Acquisition of Compuscan by Actis named top private equity deal of 2014

DealMakers’ 15th Annual Gala Award Banquet, held last night, on 17 February 2015 in Sandton, saw the acquisition of Compuscan by Actis being named the overall winner of the Catalyst Private Equity Deal of 2014, pinpointing it as the most notable private equity deal of the past year.

Compuscan, one of South Africa’s leading credit bureaus, forms part of the CSH group which also comprises ScoreSharp, P:Cubed and Compuscan Academy. In June 2014, pan-emerging markets investor, Actis acquired Compuscan by purchasing a 60% stake in the business. Since then, CSH was formed and South African marketing service provider, P:Cubed was welcomed to the group. CSH is chaired by a leading figure in the African financial services industry, Michael Jordaan – former CEO of South Africa’s First National Bank.

Comments Director at Compuscan, Frank Lenisa: “Along with Actis, we are exceptionally proud to accept this award. We see it as a testament to the excellence of the companies’ combined force, as well as to the potential we have to positively shape the credit industry in South Africa and across borders.”

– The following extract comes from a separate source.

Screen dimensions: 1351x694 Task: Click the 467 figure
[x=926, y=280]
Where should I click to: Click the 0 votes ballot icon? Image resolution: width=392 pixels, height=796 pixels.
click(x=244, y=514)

The finalists were selected through a meticulous nomination process by DealMakers – a quarterly corporate financial journal that tracks and reports on private equity deals in South Africa and Africa. One of its sister publications, Catalyst Magazine, sponsors the Catalyst Private Equity Deal Award and is a respected independent publication, supported by the Southern African Venture Capital & Private Equity Association (SAVCA).

The acquisition of Compuscan by Actis was selected to receive the award based on a number of key criteria that were well met, including, amongst others, transformational value, innovation and creativity, time constraints and deal size.

Comments Editor of Catalyst Magazine, Michael Avery: “Perhaps the most important element that set this deal apart from the rest was its potential to create long-term value for the parties involved. Only 5% of adults in Africa are covered by credit bureaus compared with 64% in OECD countries and alongside rapidly increasing access to financial services, and the expanding African consumer market, this presents a singularly attractive growth opportunity.”